The Sacred and the Profane

Volpone, both in his initial speech in Act I and in his seduction speech of Act III, mixes religious language and profane subject matter to a startling poetic effect. In Act I the subject of his worship is money; in Act III it is Celia, or perhaps her body, that inspires prayer-like language. As a foil against this, Celia pleads for a distinction to be restored between the "base" and the "noble," (in other words, between the profane—that which is firmly rooted in our animal natures, and the sacred—that which is divine about humans. Through their respective fates, the play seems to endorse Celia's position, though Jonson invests Volpone's speeches with a great deal of poetic energy and rhetorical ornamentation that make his position attractive and rich, which is again, another source of tension in the play.

Disguise, Deception, and Truth

Jonson creates a complex relationship among disguise, deception, and truth in the play. Disguise sometimes serves simply to conceal, as it does when Peregrine dupes Sir Politic Would-be. But sometimes it reveals inner truths that a person's normal attire may conceal. Volpone, for example, publicly reveals more of his "true self" (his vital, healthy self) when he dresses as Scoto Mantua; and Scoto's speeches seem to be filled with authorial comment from Jonson himself. Furthermore, disguise is seen to exert a certain force and power all of its own; by assuming one, people run the risk of changing their identity, of being unable to escape the disguise. This is certainly the case for Mosca and Volpone in Act V, whose "disguised" identities almost supersede their actual ones.
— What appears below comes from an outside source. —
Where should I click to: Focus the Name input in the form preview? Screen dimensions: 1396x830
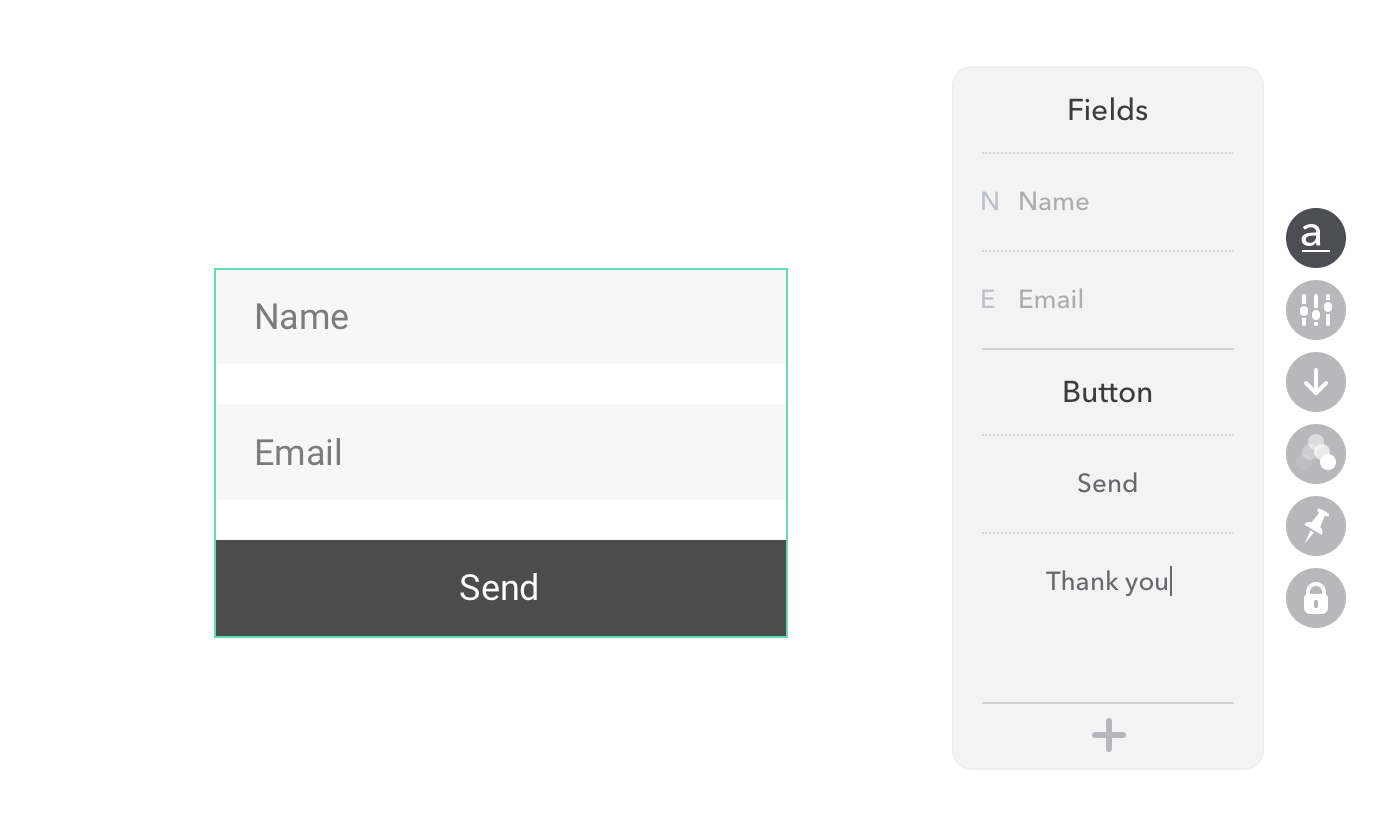point(501,317)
Read about a similar use of disguise as a motif in William Shakespeare’s Twelfth Night.

"Gulling"

Gulling means "making someone into a fool." The question that the play teaches us to ask is: Who is being made a fool by whom? Volpone plays sick to make the legacy-hunters fools, but Mosca plays the "Fool" (the harmless assistant and entertainer) in order to make Volpone into a fool. To make someone else into a fool is both the primary method characters have for asserting power over one another and the primary way Jonson brings across his moral message: the characters in the play who are made into fools—Corbaccio, Corvino, Voltore, Volpone—are the characters whose morality we are supposed to criticize.